There was relief all round when we reached the snowline and things started to cool down.

Molly takes a cooling snow bath.

After the final steep ascent to A’ Chailleach we were rewarded by the sudden appearance of the cairn.

The descent down to the narrow defile of the Allt Cull na Cailleach was very icy and the only part of the route where crampons were needed (as well as sunscreen by this stage……….boy it was hot!

Milly and I were very relieved that it was time for lunch.

Bill, with A’ Challiach behind.

The 5 miles between the second and third Munro summits is for me, the highlight of the walk and we have always been lucky enough to save this route for a good day.

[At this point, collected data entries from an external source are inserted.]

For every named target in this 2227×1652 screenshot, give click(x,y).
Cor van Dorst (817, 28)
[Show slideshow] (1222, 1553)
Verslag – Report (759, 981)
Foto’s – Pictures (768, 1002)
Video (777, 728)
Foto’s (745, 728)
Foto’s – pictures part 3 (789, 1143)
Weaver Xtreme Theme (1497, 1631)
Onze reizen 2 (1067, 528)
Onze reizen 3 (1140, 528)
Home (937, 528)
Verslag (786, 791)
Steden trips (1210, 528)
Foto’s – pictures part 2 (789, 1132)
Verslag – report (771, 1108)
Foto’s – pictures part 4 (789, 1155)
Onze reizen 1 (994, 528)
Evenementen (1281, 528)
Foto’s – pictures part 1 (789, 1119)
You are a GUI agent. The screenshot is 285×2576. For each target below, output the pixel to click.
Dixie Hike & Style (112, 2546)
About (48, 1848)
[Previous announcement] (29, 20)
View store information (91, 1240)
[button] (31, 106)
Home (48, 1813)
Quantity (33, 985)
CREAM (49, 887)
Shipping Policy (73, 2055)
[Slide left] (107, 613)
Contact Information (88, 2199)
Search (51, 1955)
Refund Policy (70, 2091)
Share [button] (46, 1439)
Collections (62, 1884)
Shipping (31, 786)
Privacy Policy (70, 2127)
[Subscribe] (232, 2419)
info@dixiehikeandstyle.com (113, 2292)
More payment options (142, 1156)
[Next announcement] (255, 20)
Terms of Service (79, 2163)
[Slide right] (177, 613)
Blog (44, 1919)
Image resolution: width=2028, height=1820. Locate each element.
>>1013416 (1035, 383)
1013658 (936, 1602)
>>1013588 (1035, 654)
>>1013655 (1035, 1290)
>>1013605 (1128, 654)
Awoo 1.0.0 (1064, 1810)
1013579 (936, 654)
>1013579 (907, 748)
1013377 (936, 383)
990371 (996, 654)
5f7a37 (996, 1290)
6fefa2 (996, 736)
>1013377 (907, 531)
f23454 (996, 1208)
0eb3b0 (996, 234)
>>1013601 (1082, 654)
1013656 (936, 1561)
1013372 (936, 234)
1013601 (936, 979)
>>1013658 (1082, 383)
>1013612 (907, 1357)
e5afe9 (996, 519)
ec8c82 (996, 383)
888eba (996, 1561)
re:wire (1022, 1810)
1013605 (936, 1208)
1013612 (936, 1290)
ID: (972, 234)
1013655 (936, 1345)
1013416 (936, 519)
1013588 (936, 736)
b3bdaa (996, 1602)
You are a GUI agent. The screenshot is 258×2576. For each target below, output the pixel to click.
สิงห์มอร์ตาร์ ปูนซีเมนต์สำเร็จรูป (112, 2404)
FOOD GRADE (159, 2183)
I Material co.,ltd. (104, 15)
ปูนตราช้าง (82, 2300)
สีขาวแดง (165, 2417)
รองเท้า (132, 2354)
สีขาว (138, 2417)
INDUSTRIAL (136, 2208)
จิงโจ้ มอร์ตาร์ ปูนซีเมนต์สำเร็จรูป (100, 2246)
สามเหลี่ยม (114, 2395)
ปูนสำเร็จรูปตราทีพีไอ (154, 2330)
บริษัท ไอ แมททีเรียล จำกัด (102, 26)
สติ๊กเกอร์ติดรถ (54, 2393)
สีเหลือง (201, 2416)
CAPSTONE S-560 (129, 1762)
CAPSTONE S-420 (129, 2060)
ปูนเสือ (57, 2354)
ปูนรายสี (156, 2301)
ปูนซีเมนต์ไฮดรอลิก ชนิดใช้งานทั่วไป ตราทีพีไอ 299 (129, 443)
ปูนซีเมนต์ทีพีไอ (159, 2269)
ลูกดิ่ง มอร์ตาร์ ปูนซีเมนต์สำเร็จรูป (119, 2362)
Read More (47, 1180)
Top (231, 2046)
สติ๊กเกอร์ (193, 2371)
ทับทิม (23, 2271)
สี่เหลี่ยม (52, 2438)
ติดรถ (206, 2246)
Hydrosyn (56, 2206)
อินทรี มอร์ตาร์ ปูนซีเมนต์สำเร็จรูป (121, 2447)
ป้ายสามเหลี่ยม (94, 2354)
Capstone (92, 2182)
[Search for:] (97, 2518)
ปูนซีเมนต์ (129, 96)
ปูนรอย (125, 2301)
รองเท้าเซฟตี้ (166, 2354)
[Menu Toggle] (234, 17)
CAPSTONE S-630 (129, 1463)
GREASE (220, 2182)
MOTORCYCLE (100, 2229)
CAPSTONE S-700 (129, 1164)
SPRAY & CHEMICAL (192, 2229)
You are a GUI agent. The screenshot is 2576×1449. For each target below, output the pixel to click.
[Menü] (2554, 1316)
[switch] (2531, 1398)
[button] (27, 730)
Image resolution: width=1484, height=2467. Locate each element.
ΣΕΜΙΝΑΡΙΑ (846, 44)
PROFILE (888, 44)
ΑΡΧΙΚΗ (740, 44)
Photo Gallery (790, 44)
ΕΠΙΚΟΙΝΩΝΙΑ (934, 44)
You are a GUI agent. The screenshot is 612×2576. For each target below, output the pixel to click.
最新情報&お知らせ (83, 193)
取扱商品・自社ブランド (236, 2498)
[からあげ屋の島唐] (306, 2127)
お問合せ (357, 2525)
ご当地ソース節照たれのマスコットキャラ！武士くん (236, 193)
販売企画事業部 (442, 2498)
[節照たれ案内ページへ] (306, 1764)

The Monadhliath are the heart of ‘Big Sky’ country where the views are endless, the terrain easy and route finding a doodle…………………….who could ask for more?

Thankfully a cooling breeze picked up during lunch so the rest of the traverse was completed in far more bearable temperatures.

After a couple of hours of stress-less ambling Carn Dearg finally seemed to be a bit closer.

The final gentle pull to Carn Dearg gave Molly and Milly a chance to practice their cornice avoiding techniques.

At the  summit of Carn Dearg the horrifying realisation that it a bloody long way back to the car finally dawned on me.

The endless miles of peat hags that separated us from the car.

Milly decided she would like to add a bonus Munro top to her day, so we did!

Binnein Shaus looked like an island peak.

Off to the 923m Munro Top, imaginatively named Carn Dearg SE Top.

Looking back to Carn Dearg summit.

Milly bags her top.

From the 923m top we descended down to the col below Carn Macoul and took a steep snow gully down, we then faced the miles of endless bog trotting back to the bothy at Dalballoch, surely a punishment from the hill gods, but at least someone was happy.

Looking back to Carn Macoul and the Munro Top.

Eventually the bothy at Dalballoch appeared.

Needs a bit of work.

One last look back to the hills before the long tramp out. Much fun for the dogs who never seemed to tire but I really wish I had packed my inflatable quad bike for such an eventuality.

We arrived back at the car just as the sun was setting behind Creag Meagaidh and I begrudgingly agreed to let Bill have a rest day tomorrow.